▶ **ENTRIES**:

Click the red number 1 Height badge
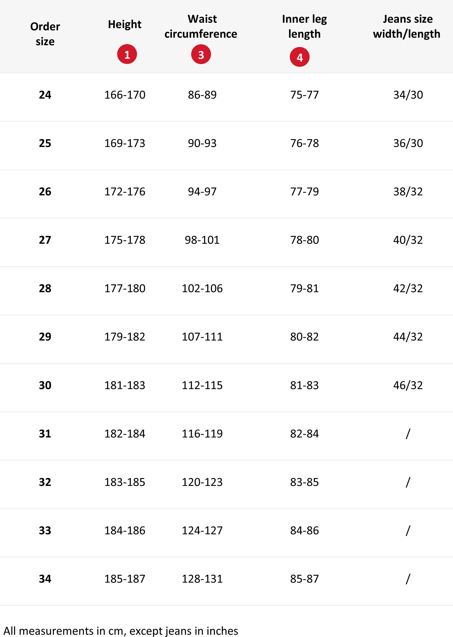Screen dimensions: 453x637 (127, 54)
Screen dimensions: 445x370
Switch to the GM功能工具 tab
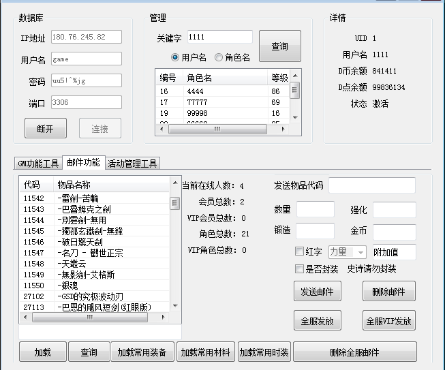tap(38, 164)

▶ **YOUR GOAL**: Can you repeat the data above word for word, leaving out the pictures?

▶ **FULL ANSWER**:
Click the red number 1 Height badge
Screen dimensions: 453x637 (127, 54)
Screen dimensions: 445x370
Switch to the GM功能工具 tab
tap(38, 164)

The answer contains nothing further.